December 14, 2010

6th Century Baptismal Font Discovered In Hagia Sophia

December 14, 2010
Hurriyet Daily News

A baptismal font unearthed during restoration of Hagia Sophia has been revealed to the press. The baptismal font dates back to the sixth century and was used in mass baptism ceremonies. The pool, which shows the cultural and architectural style of the Byzantine period, will open to visitors in the spring.

A large baptismal font unearthed during restoration work in the Hagia Sophia and dating back to the sixth century was shown to press members at a press conference Monday.

Istanbul 2010 European Capital of Culture Agency head Yılmaz Kurt noted that a Google search of “Hagia Sofia” yielded 800,000 results and said Istanbul was home to popular world cultural heritage sites. “We are proud to take the initiative in the restoration of this heritage site, provide financing and finish such a huge renovation project.”
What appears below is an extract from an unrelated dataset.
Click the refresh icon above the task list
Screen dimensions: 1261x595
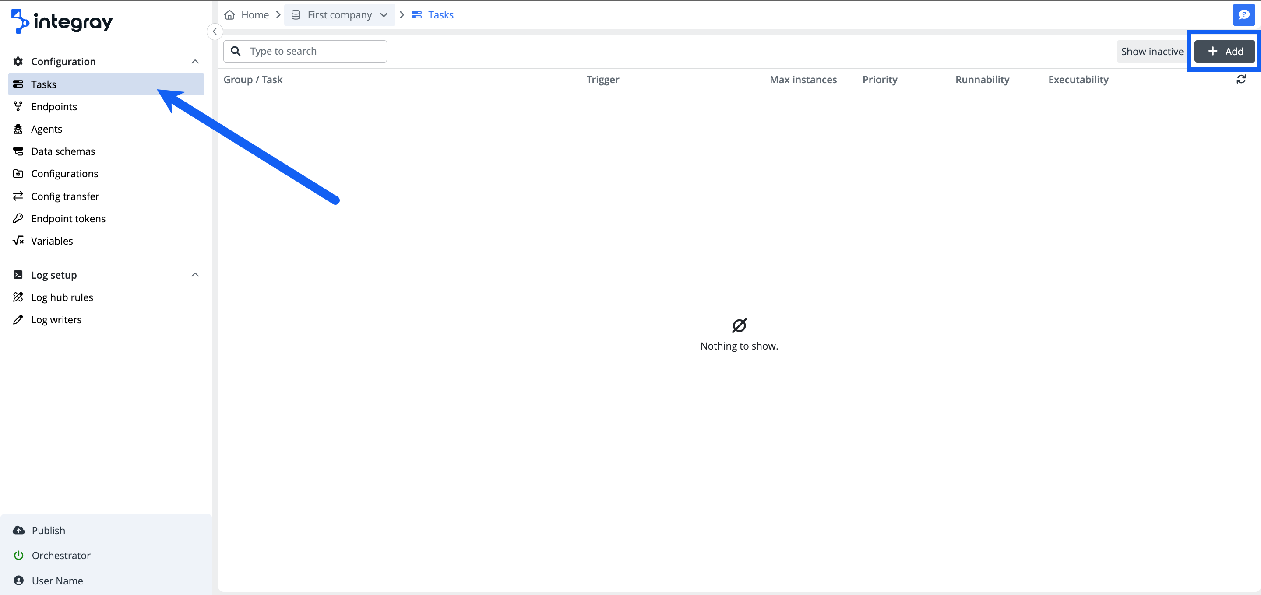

Outlining the history of Hagia Sophia, Kurt said: “The construction of Hagia Sophia was ordered by Constantius II. The structure opened in 360 A.D. Its roof burned in a fire in 404 and its restoration took 10 years. In 415, Hagia Sophia opened once again. This second structure burned down in 532 and the church was constructed for the third time under Emperor Justinian. The columns of the Artemis Temple in Ephesus were used in its construction; it opened for the third time in 537. The dome was damaged in earthquakes and completely destroyed in 558. It reopened in 562.”

Kurt said the museum had undergone many restorations between 562 and 2010, the most comprehensive of which was during the reign of Sultan Abdulmecit, between 1847 and 1849. “Archaeological work was also carried out during the restoration process after which it became a museum,” he said.

Kurt said the ancient baptismal font, which was unearthed during archaeological work, would be open to the public for viewing. “The baptismal font was positioned in a place in the structure that was closed to visits. It is made of solid marble. The font, which shows the cultural and architectural style of the Byzantium period, is still very strong and clean. It is very important in the history of the museum and everyone will be able to see it.”

Hagia Sophia Museum Director Haluk Dursun said 2009 and 2010 were the best years for the museum in terms of restoration. He said there were two very important events during the restoration process, the removal of the 17-year-old scaffolding and the discovery of a mosaic featuring a six-winged angel figure.

Dursun said they decided to open the baptism pool to visitors as a surprise for 2010. “As of next spring, visitors will be able to see the baptismal font.”

He also noted that the Hagia Sophia was chosen as European Museum of the Year for 2010 thanks to the comprehensive restoration work and had received the Rotandi Award.

Baptistery becomes sultan tomb

Speaking about the features of the baptismal font, Dursun said the Hagia Sophia’s Byzantine (Greek Orthodox) baptistery building had been turned into an Ottoman sultans’ tomb, and the sixth-century baptismal font in it was moved to the baptistery’s courtyard.

He said the sultans who were buried in the tomb were those who had been dethroned. “When Sultan Mustafa I and Sultan İbrahim were buried there, the baptistery turned into a sultans’ tomb and the baptismal font in it was moved to the court without being damaged. It remained under the soil. This court is a very beautiful section showing Byzantine art.”

Dursun said olive oil was used in baptism ceremonies in Byzantine Orthodox culture. Historical olive oil cubes and sarcophaguses were also unearthed in the court.

He said as part of the restoration work in 2010, the baptistery’s courtyard was restored and the baptismal font was unearthed. “This font was used in mass baptism ceremonies. I guess we are the first ones to see it since the conquest of Istanbul, because the baptismal font was never used again once the Hagia Sophia was turned into a mosque.”

Visits in spring

Dursun said the baptismal font was 3.32 meters long, 2.52 meters wide and 1.16 meters deep. He said interest would increase in the Hagia Sophia Museum when the pool opened to visitors in springtime.

“The number of visitors will reach 3 million. I am concerned about this big interest, because the museum is too narrow. It creates problems when these types of work are visited by lots of people.”